Because a donation amounting to one year’s budget from Roimond had arrived.
“Mary, it’s clearly a good thing, so why am I not happy? Is it because I’m still stunned? Because it doesn’t feel real?”
“Don’t say things like that anywhere else. You’re gaining a dependable father and becoming a member of the great noble house of Roimond, so of course it’s a good thing. Complaints from someone with a full belly aren’t welcomed anywhere.”
“You’re right. But my mother disliked the life of the nobility. She didn’t want to enter a political marriage with a man she didn’t love, so she cut ties with the family and ran away.”
“Honestly, your mother was the unusual one. Even most of the girls attending the academy shout about abolishing class distinctions in public, but behind the scenes, they’d be dying to marry some noble lord.”
“Is that so……. I really don’t care, though. Just as father loved my mother, as long as he sincerely loves me, status doesn’t matter.”
Charlotte rolled her eyes as she recalled the vulgar novel that had swept through the academy recently.
Mary, reading that innocent little mind of hers, clicked her tongue and stopped her.
“There you go again, saying things that show you know nothing about the world. What happened to the female lead in that novel? So what if she enjoyed a passionate fling with a retired soldier. In the end, she was abandoned. That distinguished officer went and married a young lady from a noble family.”
“No, she was not abandoned. The male lead had his reasons….”
“Either way, the heroine never learned those reasons until the very end. So she believed she had been abandoned, and lived her whole life wounded before dying.”
Charlotte’s delicate lips pressed tightly shut.
Mary’s words were blunt, but they were true, so from that day onward, she resolved to gladly accept the unexpected gift of rising in status.
Of course, unlike her resolve, her heart still churned with a confusion she could not put into words.
Grrrrk-.
After blankly passing time while gazing at the sea, she grew hungry.
Unfortunately, there was nothing in the cabin except a little cheese and some dry bread, so if she wanted a proper meal, she had to go out to the dining room.
“What should I do? If I go out, I feel like I’ll run into him again.”
Charlotte hesitated for a moment, but in the end, hunger overcame her and she opened the door.
Her naturally optimistic nature had encouraged such a careless action.
“His name was Chris, right? If I run into him again this time, I’ll just ask outright. Whether he’s following me.”
But a resolve was only a resolve.
When her eyes met his at the entrance to the dining room, Charlotte could not say a single word.
She hastily turned her head away and received his fierce gaze on her left cheek.
Her cheek, seared by that blatant stare, burned hot as if it had been singed.
Somehow, it even felt as though the air on the passenger ship heading north was growing hotter and hotter.
‘What is this, we really ran into each other again.’
Even if they were on the same passenger ship, was it possible to cross paths this often?
At this point, she almost wondered if she was the one going around looking for him.
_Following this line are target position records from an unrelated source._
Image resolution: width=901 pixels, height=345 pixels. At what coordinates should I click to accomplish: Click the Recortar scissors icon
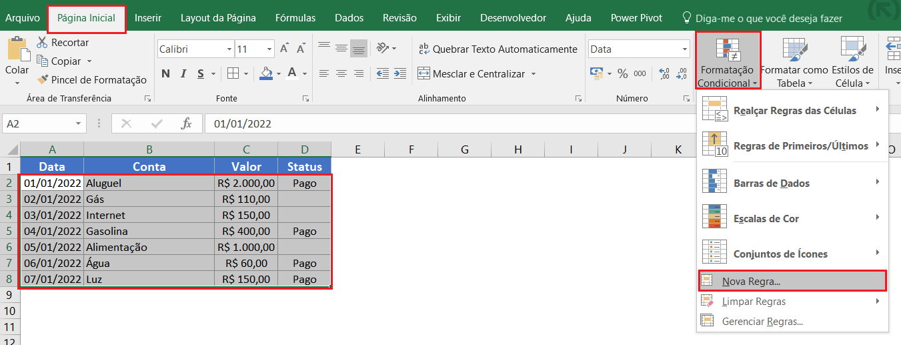pyautogui.click(x=42, y=43)
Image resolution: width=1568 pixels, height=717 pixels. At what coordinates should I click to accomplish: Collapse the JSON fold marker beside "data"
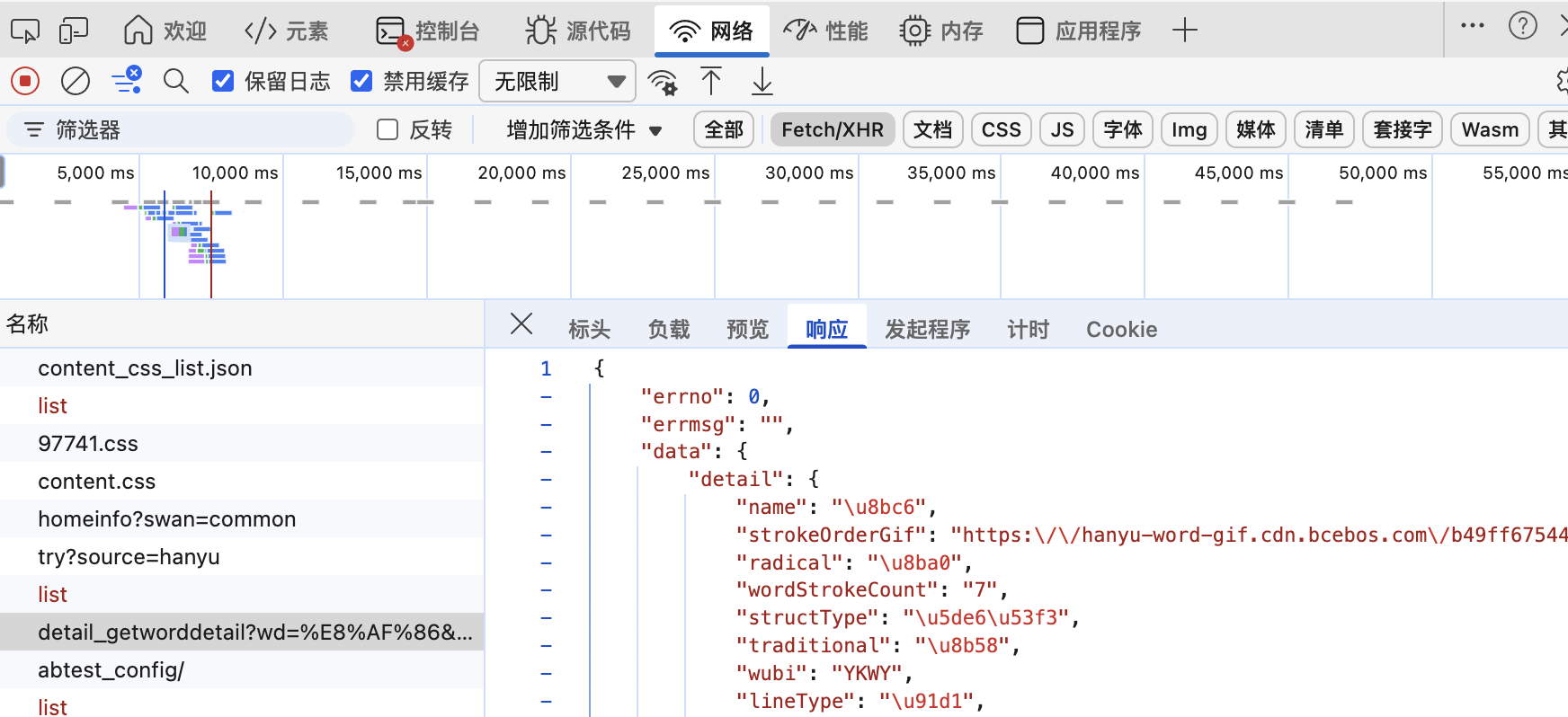pos(546,452)
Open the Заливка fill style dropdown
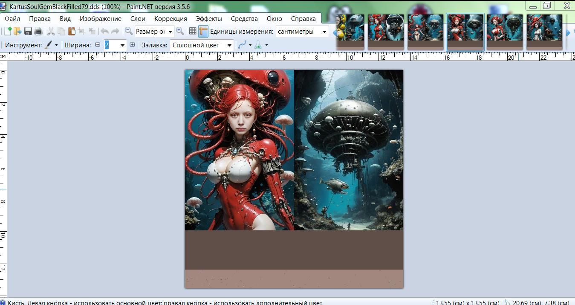 (230, 45)
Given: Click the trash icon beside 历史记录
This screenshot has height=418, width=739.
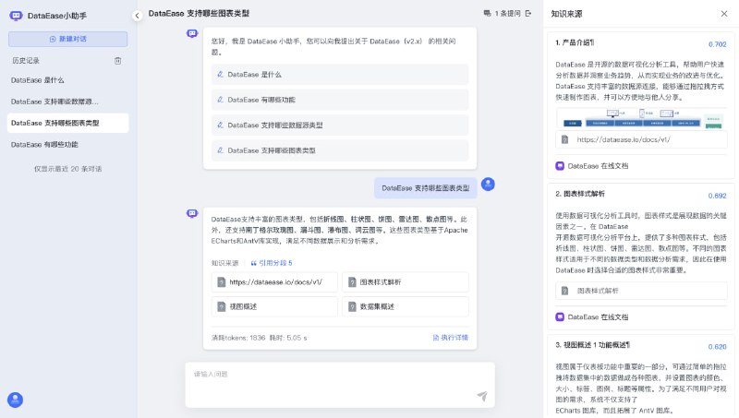Looking at the screenshot, I should coord(117,60).
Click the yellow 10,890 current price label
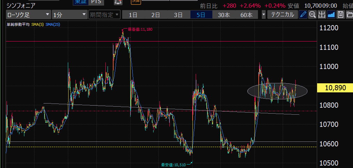 click(x=335, y=88)
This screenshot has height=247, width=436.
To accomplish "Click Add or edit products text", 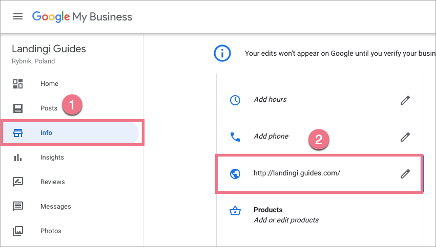I will pyautogui.click(x=286, y=220).
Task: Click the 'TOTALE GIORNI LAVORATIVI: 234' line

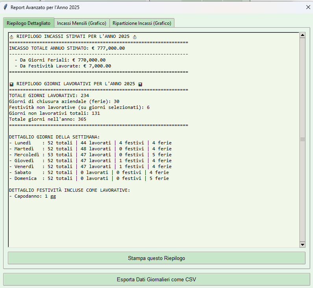Action: (49, 95)
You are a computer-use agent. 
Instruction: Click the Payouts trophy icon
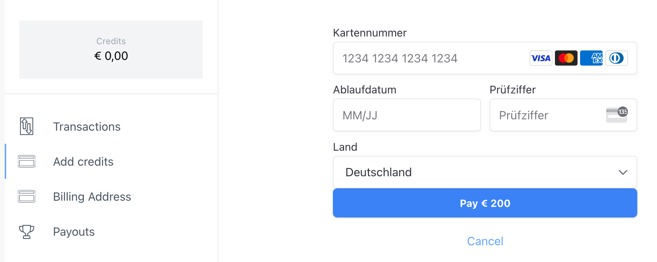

Charlotte gave up her dream of ordering a steak and enjoying an elegant mealtime, and instead hugged a cold sandwich wrapped in paper to her chest.
‘Even a mediocre steak would have been fine, I was trying to have a decent meal for the first time in a while……’
She walked down the deck corridor with her head lowered deeply, trying not to make eye contact with anyone, when a boy who looked about ten years old ran straight into her from the opposite side.
Thud!
Before she could even say to be careful, Charlotte and the boy collided.